(PROVIDED MATERIAL Opens)

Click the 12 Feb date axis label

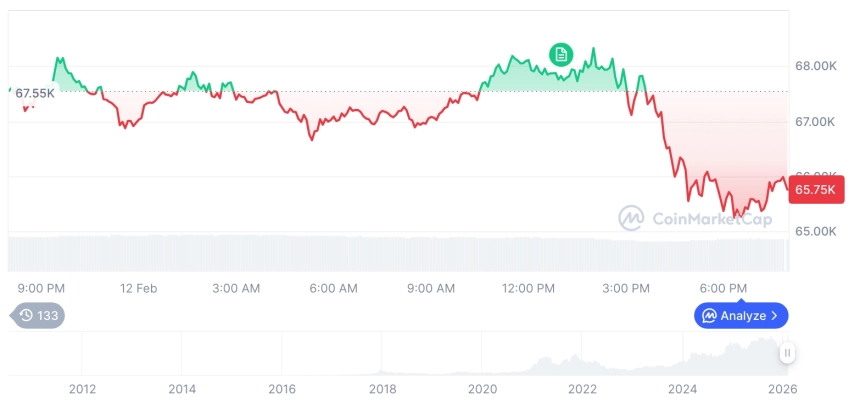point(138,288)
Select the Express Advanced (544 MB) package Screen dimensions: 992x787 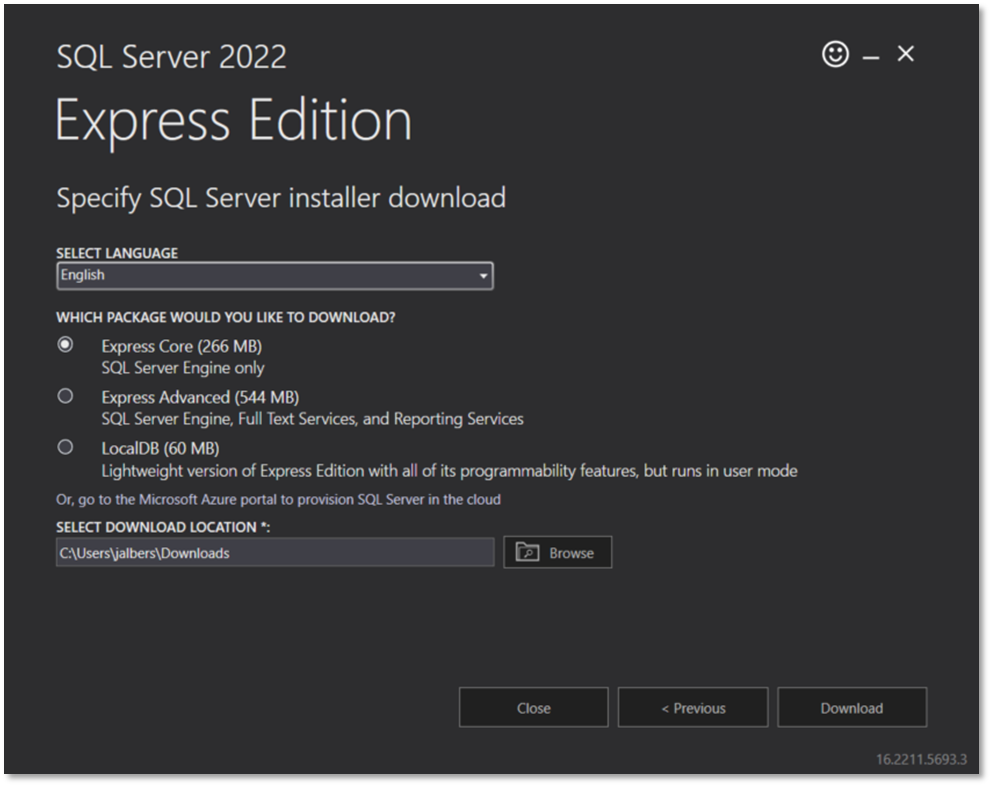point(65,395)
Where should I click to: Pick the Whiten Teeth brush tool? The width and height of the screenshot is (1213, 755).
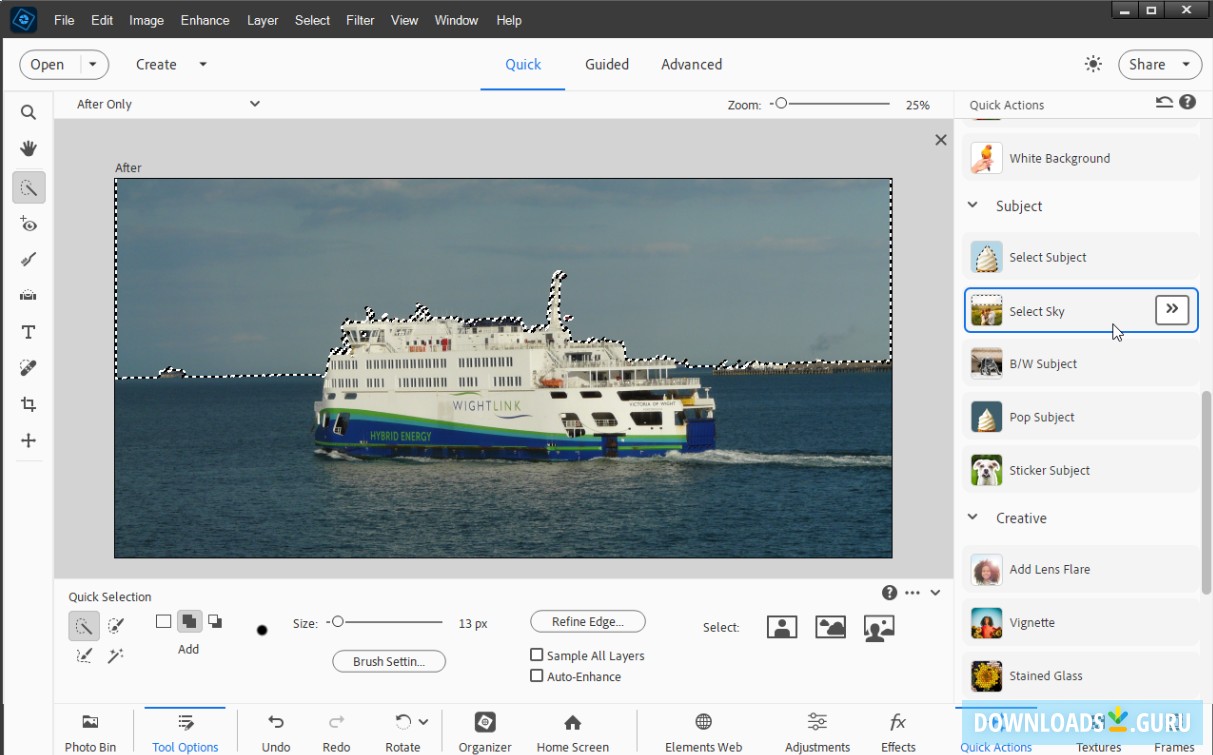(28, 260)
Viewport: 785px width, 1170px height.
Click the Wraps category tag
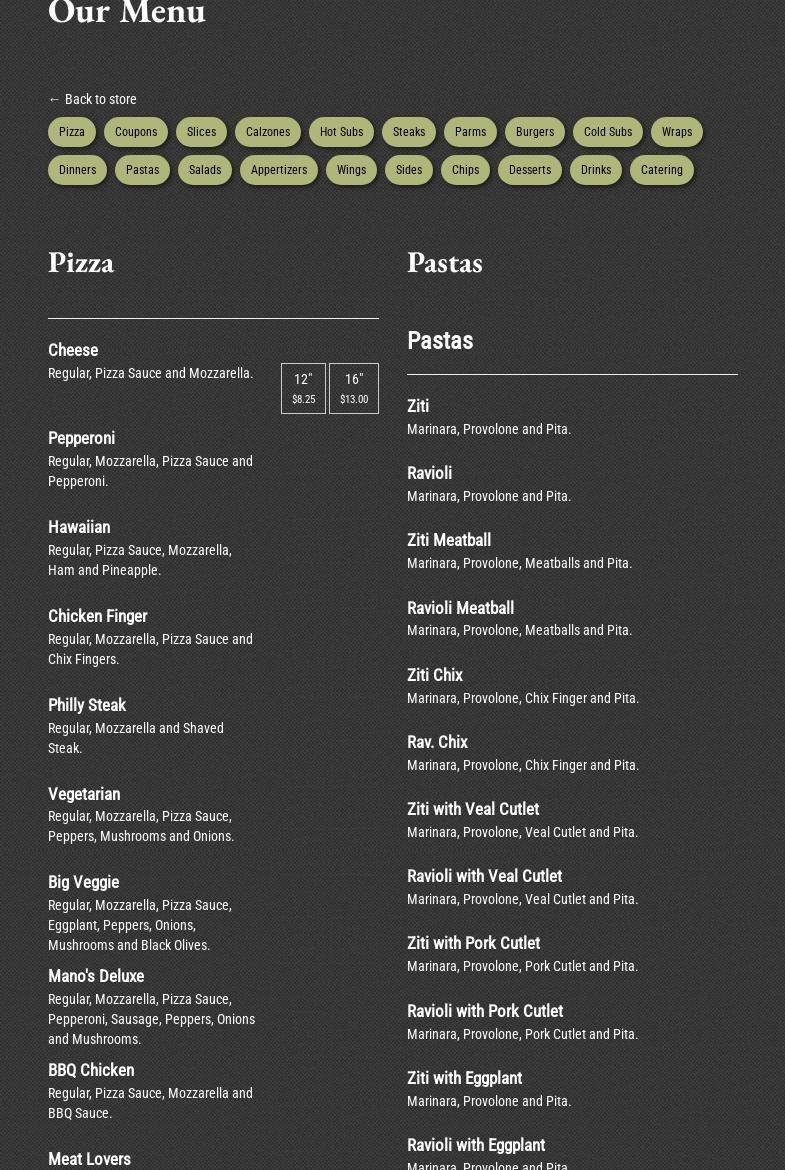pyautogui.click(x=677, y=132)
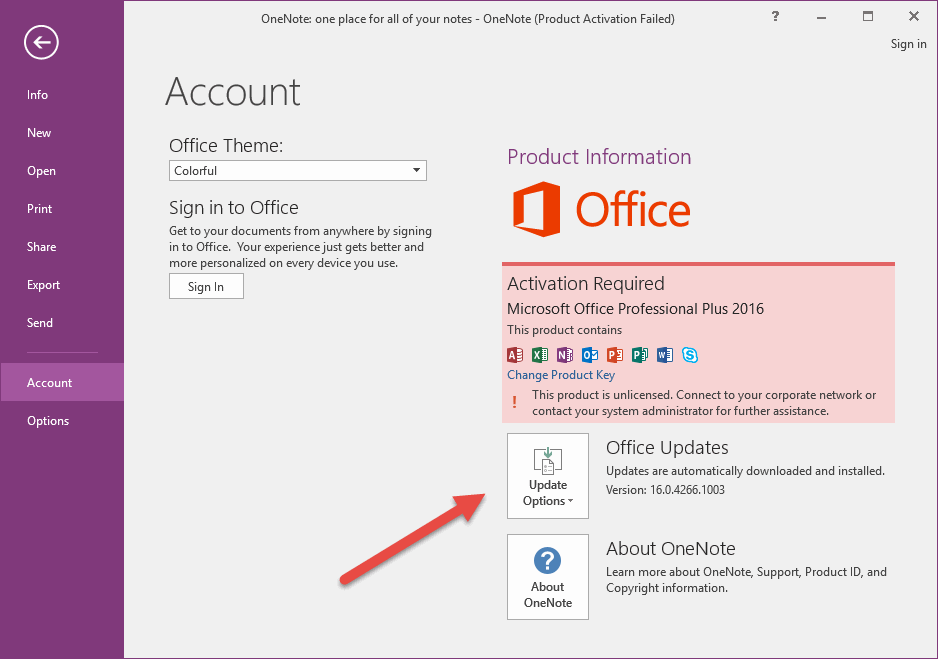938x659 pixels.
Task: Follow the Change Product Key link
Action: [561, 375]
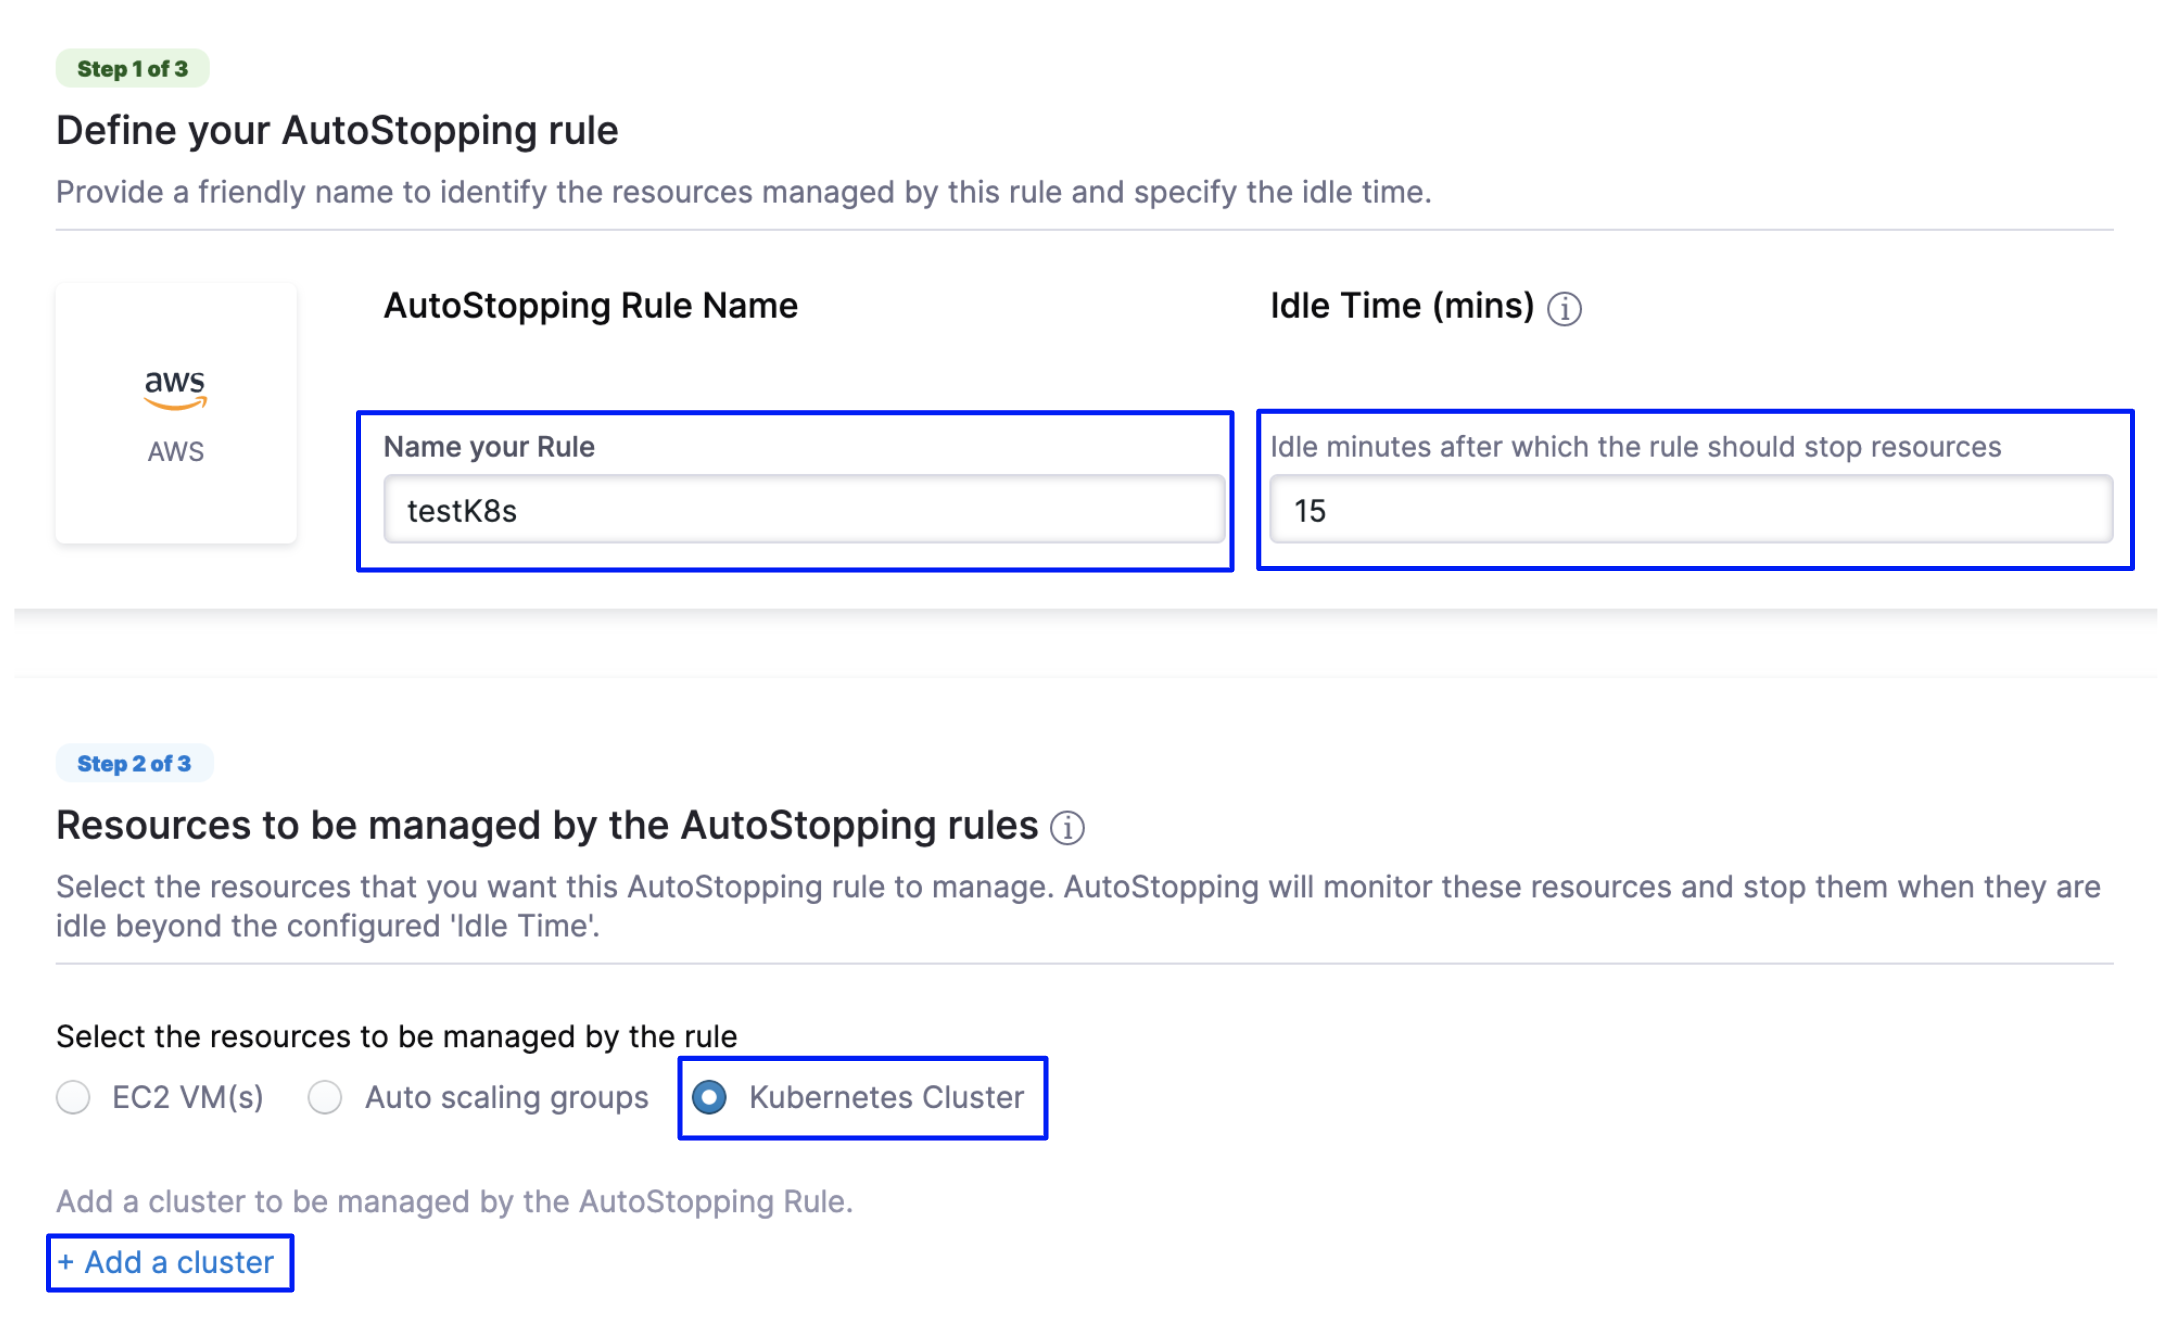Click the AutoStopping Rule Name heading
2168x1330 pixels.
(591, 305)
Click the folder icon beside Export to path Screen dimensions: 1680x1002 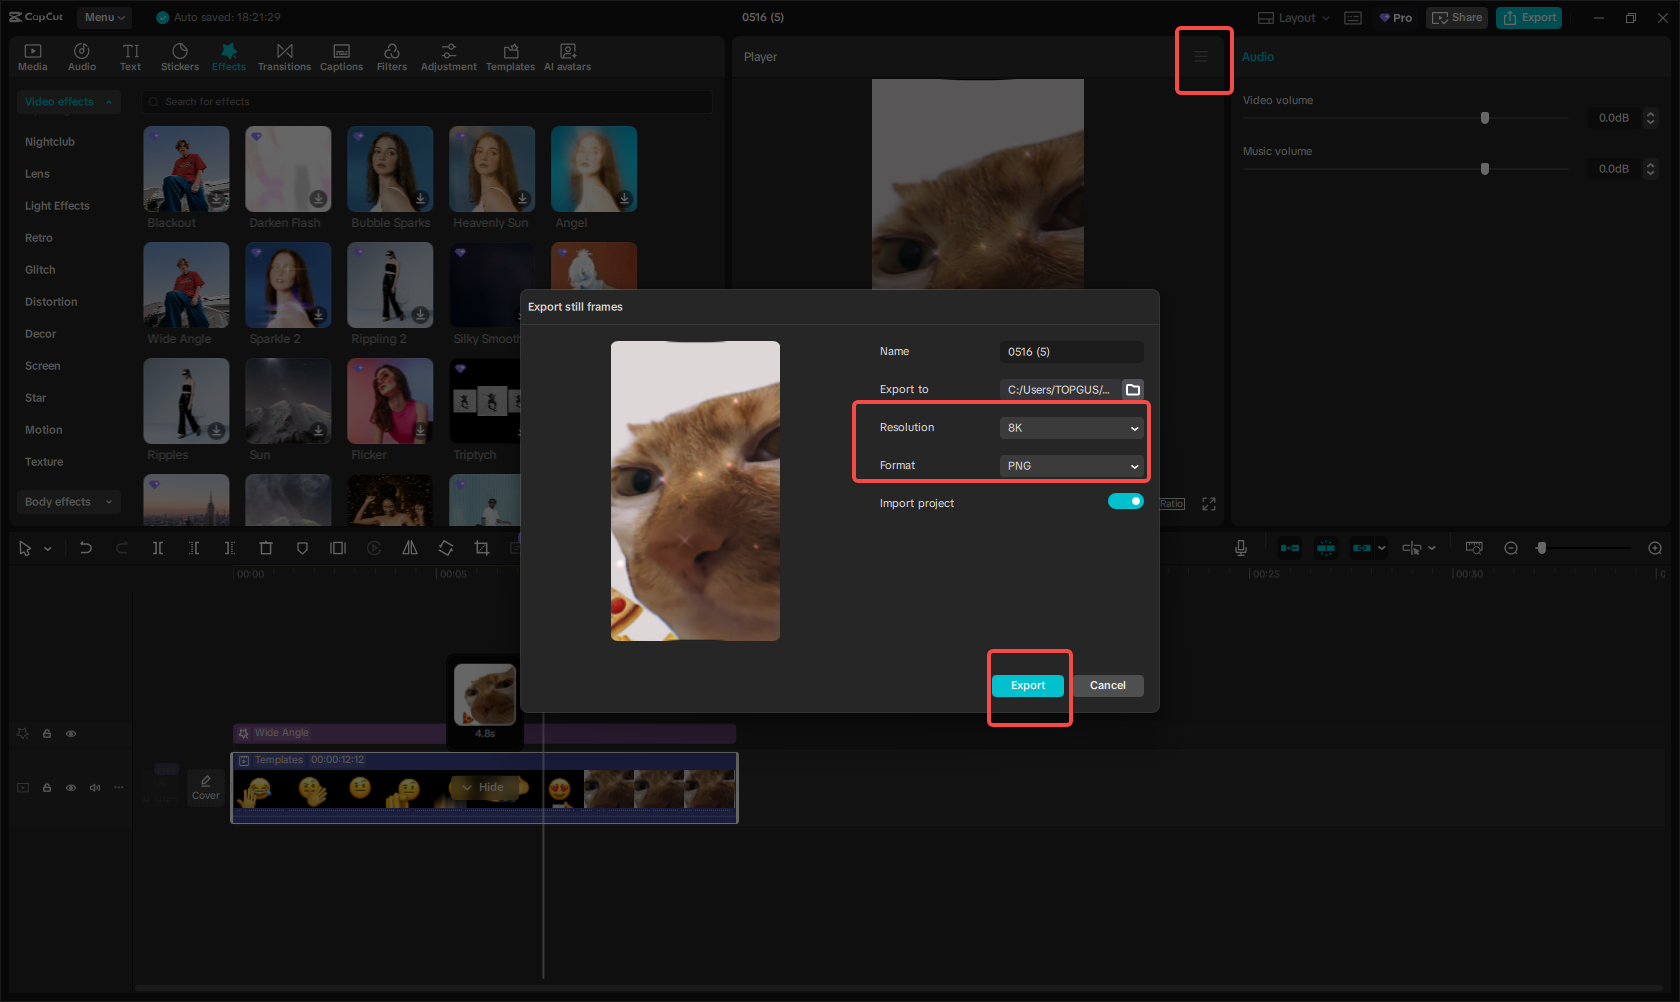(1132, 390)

(PROVIDED MATERIAL Closes)

◆ WORK TASK
In the entries above, find the line that contains "Where should I" and the line that contains "Viewport: 785px width, 1170px height.". Reproduce exactly those two lines and every line between them, but not the pictures.

◆ WRITTEN ANSWER
Where should I click to: Pick the Whiten Teeth brush tool? The width and height of the screenshot is (1213, 755).
(28, 260)
Viewport: 785px width, 1170px height.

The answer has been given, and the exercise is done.